Larry Fritsch: Card King
“He has, by far, the best baseball card collection in the world."

            Pile all of Larry Fritsch’s baseball cards – one on top of another – and it would touch the bottom of a flying airplane.

            Or toss them into a big pile, and it would cover Yankee Stadium’s entire playing field.

            Or … well, you get the point: Fritsch’s 35 million cards make him the king of collectors. And the 52-year-old Spencer native maintains this total despite selling nearly 200,000 cards each week.

            Ah, but leave the wheeling and dealing to George Steinbrenner. Fritsch would rather spend his time thumbing through a handful of cards from the ’50s any ’ol day.

            “I really love these damn things,” he said.

            Larry Fritsch Cards, a Stevens Point mail-order business which opened in 1970, receives 100 to 250 card requests daily. Collectors who can’t rest without owning every Pete Rose (or Marv Thornberry) card need to look no further.

            But while the business is his bread and butter, the Larry Fritsch Baseball Card Museum in Cooperstown, N.Y., is his pride and joy. Located just a one-hop throw from the Baseball Hall of Fame, the museum showcases Fritsch’s personal collection.

            “He has, by far, the best baseball card collection in the world,” said Steve Ellingboe, executive director of Sports Collectors Digest.

            As a result, Fritsch has grown accustomed to giving interviews, where the questions, at times, seem as redundant as his 500 baseball cards of Dick Green from the 1970 Topps’ set.

            Hundreds of media outlets – as varied as Time to P.M. Magazine to Tom Snyder – have wanted to know how he developed a baseball card empire.

            So Fritsch politely offered the essentials of collecting as a kid, as a college student and as a husband.

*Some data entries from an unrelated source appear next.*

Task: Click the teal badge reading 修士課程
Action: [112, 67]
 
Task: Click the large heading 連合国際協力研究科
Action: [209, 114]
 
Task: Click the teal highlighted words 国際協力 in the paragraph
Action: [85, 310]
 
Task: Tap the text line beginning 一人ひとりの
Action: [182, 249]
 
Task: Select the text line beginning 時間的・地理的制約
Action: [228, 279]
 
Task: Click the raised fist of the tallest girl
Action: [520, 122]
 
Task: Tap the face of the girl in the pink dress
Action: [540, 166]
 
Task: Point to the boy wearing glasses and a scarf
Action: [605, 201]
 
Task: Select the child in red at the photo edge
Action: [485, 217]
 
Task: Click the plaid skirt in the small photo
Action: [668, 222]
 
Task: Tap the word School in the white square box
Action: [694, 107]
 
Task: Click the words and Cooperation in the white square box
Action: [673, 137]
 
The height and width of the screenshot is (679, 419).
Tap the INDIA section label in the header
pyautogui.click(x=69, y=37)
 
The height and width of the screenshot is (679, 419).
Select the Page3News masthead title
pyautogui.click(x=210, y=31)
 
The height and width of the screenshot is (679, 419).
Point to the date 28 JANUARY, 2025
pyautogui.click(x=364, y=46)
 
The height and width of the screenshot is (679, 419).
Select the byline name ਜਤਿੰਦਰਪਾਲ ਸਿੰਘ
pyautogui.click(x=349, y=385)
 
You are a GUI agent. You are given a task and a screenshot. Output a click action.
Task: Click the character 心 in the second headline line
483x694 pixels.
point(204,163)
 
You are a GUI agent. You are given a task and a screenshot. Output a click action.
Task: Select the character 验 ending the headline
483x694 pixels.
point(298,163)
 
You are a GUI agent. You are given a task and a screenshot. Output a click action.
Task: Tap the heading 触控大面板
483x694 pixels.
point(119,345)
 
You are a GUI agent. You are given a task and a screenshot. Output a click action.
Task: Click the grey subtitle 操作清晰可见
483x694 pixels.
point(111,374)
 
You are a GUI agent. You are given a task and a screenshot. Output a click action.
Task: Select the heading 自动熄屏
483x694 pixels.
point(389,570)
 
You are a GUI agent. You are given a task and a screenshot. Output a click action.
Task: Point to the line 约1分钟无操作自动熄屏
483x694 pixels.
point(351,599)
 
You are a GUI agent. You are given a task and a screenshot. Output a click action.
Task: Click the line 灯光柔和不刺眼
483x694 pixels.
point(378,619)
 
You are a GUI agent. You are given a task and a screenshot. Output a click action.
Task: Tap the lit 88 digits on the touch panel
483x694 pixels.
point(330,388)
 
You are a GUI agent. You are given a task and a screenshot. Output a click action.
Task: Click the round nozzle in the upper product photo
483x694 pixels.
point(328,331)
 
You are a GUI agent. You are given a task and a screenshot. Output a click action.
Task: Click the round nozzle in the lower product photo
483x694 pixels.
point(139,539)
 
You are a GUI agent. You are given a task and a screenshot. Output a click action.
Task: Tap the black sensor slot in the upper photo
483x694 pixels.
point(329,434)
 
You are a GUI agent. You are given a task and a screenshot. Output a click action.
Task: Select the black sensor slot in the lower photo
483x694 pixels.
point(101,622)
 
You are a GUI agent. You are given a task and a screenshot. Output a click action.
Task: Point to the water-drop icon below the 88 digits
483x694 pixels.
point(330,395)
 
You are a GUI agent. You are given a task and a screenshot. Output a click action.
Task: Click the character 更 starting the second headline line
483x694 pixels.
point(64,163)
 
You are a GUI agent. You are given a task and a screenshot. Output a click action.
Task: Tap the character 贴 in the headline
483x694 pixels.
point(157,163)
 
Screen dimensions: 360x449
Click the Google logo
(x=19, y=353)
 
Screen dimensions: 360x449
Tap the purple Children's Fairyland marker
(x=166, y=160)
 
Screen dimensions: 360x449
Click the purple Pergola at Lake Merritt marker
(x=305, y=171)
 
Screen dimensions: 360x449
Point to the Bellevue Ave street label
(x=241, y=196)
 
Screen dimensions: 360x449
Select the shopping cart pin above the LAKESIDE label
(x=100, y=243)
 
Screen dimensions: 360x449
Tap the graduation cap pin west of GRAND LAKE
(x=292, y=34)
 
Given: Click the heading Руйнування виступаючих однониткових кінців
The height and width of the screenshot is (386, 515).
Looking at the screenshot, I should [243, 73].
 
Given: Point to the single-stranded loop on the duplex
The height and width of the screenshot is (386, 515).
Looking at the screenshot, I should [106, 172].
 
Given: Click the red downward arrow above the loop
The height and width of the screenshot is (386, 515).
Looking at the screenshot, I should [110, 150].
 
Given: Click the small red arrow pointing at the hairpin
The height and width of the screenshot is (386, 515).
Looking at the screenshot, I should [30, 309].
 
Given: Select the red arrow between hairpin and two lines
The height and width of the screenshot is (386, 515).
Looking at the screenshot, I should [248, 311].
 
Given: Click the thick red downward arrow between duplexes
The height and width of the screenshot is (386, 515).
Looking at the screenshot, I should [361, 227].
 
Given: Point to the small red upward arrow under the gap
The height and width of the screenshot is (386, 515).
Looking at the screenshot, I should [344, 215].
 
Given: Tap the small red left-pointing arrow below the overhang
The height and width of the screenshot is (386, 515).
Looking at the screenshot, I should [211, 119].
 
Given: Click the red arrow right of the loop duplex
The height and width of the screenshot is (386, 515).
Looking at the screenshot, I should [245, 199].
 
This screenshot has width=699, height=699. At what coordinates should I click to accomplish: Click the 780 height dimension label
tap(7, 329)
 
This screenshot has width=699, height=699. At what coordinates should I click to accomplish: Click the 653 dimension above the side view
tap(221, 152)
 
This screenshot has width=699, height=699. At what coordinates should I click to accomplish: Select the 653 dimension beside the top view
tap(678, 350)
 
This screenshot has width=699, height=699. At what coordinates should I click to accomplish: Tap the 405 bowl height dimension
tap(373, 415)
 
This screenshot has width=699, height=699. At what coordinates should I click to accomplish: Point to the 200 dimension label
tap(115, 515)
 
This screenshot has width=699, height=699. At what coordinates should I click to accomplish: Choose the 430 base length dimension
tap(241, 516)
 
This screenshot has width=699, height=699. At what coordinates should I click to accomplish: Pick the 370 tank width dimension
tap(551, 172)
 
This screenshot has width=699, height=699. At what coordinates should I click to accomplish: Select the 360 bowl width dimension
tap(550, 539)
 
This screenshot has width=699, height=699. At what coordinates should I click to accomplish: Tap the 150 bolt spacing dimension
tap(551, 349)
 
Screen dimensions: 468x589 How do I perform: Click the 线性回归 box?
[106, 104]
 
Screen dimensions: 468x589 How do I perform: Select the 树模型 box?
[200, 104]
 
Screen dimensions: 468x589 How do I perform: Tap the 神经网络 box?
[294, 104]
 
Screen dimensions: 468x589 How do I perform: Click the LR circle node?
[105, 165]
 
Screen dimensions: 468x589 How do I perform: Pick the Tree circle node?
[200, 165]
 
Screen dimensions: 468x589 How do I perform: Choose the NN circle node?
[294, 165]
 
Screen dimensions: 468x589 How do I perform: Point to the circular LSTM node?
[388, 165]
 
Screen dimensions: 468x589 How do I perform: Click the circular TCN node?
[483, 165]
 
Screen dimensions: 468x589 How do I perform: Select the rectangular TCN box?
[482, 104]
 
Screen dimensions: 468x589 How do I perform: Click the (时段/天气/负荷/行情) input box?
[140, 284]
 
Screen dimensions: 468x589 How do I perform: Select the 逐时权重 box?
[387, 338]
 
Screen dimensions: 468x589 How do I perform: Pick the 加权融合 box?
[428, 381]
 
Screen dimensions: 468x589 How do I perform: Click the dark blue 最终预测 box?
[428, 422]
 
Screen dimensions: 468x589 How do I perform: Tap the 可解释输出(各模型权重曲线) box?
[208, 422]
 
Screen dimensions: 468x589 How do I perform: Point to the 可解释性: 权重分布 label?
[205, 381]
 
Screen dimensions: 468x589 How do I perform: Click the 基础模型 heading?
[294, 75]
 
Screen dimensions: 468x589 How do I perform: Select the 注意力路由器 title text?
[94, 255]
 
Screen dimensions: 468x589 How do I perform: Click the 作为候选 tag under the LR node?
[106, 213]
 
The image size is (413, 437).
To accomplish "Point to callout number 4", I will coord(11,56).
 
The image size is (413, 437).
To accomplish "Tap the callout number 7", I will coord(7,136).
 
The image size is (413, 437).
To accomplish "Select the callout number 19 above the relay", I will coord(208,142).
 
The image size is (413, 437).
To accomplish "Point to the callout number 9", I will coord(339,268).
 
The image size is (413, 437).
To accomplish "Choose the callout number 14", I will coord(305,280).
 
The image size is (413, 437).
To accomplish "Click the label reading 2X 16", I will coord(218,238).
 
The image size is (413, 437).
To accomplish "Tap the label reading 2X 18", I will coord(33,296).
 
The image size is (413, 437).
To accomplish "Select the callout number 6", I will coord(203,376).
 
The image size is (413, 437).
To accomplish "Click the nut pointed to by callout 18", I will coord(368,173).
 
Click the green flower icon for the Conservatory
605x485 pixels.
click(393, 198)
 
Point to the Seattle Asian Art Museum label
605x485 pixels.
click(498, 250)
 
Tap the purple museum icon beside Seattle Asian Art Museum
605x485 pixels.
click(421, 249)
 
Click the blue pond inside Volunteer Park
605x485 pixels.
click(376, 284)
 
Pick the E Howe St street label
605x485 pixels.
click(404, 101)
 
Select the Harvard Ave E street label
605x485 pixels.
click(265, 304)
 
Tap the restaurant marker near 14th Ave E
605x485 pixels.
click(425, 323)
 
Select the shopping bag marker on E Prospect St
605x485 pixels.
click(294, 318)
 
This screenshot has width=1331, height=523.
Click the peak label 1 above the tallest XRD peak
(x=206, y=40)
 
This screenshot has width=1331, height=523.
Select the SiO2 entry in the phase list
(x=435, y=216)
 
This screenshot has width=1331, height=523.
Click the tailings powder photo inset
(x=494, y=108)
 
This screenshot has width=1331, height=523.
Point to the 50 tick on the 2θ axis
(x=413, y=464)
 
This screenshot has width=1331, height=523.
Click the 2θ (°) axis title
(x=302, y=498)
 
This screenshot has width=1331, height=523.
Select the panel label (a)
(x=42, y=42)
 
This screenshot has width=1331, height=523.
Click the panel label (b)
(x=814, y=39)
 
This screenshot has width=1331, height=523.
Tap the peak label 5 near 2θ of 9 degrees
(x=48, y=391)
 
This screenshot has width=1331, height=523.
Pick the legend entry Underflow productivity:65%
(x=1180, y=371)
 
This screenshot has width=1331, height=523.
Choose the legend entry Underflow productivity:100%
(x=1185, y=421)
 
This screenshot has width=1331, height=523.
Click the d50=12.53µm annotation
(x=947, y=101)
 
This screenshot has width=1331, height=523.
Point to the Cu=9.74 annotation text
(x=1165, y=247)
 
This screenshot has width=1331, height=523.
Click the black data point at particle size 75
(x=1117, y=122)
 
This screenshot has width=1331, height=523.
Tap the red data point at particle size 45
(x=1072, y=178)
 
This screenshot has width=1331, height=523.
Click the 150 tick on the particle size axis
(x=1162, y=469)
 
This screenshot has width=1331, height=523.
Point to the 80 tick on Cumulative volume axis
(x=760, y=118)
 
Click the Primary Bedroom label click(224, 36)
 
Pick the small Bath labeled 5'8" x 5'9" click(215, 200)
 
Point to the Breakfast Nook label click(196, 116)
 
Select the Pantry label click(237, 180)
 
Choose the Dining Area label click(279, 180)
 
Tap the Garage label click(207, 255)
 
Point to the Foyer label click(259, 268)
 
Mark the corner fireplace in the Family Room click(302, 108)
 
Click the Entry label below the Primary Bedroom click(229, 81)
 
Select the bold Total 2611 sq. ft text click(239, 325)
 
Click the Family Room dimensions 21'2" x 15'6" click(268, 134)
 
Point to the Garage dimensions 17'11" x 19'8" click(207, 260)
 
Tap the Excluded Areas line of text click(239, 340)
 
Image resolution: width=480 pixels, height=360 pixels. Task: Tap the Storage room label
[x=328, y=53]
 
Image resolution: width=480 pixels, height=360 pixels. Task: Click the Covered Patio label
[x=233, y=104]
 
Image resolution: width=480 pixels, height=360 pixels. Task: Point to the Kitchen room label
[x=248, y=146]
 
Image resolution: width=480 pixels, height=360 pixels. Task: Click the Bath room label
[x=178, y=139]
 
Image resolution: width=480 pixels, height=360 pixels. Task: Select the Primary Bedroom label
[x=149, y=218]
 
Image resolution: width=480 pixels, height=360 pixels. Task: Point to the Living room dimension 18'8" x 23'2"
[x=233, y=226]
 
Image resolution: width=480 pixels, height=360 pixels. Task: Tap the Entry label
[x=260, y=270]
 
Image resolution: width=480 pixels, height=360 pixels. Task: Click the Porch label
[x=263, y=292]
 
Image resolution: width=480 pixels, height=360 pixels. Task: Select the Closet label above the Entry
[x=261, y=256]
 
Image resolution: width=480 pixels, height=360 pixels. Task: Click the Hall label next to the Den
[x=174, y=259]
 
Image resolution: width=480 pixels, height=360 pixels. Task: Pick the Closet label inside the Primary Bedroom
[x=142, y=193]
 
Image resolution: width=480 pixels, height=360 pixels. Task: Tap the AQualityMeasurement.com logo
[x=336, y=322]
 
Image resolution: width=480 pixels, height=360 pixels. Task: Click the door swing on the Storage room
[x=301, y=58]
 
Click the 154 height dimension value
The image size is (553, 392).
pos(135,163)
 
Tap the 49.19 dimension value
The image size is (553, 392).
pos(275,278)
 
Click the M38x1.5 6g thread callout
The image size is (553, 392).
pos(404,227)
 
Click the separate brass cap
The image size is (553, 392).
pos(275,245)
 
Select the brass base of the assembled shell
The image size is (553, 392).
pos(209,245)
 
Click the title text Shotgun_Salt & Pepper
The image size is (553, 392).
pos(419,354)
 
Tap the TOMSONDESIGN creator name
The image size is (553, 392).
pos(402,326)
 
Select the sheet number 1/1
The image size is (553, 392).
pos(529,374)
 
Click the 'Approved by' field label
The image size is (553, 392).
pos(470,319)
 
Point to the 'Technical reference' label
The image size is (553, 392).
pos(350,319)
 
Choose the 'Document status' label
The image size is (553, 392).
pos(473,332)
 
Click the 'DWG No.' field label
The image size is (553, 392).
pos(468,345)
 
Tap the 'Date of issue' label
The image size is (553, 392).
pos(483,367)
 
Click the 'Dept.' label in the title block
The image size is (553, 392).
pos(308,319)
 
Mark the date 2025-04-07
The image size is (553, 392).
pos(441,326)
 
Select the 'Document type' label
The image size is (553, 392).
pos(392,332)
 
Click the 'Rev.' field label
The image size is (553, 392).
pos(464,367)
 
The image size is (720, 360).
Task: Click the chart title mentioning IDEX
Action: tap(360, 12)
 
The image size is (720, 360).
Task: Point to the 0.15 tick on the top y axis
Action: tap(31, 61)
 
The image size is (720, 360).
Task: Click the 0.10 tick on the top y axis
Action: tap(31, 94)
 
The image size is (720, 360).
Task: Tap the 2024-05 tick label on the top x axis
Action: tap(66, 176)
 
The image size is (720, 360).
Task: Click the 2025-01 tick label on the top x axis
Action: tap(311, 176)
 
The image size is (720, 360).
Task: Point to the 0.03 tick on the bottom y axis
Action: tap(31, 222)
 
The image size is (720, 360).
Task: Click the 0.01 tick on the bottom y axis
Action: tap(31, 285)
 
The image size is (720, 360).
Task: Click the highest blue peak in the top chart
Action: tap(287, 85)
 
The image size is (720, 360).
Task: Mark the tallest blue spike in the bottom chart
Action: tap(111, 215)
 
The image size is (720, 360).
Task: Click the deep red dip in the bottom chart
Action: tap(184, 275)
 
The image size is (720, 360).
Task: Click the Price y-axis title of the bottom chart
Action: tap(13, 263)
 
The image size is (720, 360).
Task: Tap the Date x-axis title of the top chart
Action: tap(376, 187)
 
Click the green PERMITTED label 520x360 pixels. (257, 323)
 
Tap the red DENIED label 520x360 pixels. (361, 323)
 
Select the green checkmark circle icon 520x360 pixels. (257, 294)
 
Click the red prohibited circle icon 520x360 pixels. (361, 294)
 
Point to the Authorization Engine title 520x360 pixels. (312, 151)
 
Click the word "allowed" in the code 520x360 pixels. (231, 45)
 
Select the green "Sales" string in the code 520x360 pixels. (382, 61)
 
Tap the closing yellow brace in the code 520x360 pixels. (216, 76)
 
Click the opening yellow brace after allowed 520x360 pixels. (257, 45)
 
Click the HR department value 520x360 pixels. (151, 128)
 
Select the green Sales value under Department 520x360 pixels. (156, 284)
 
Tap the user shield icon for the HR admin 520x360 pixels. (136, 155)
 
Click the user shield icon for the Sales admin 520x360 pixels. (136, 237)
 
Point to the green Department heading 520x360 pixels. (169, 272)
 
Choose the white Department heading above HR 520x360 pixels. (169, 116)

He described how he placed ads in shopper newspapers seeking cards at a time when parents routinely tossed their kids’ old ones in the trash.

            But 35 million cards!

            No, a collection like that is an obsession, and this is the part Fritsch tells seldom:

            Like the time he bought several thousand Jell-O boxes and hundreds of cereal containers because they had baseball cards on the packages.

            Or about the scouts (“bird dogs,” he called them) to whom he pays a percentage when they discover certain cards.

            Or about the $32,000 that he spent to purchase a collection last week.

            Or about the more than 12 million cards that he buys each year from three leading baseball card makers: Topps, Donruss and Fleer.

            Now – as every American town contains at least one card shop – Fritsch’s status in the hobby community rivals that of an iconic clean-up hitter.

            “Years ago,” he said, “people used to kind of laugh at me: ‘There’s that crazy Larry Fritsch who collects cards.’ Well, it’s come full circle obviously.”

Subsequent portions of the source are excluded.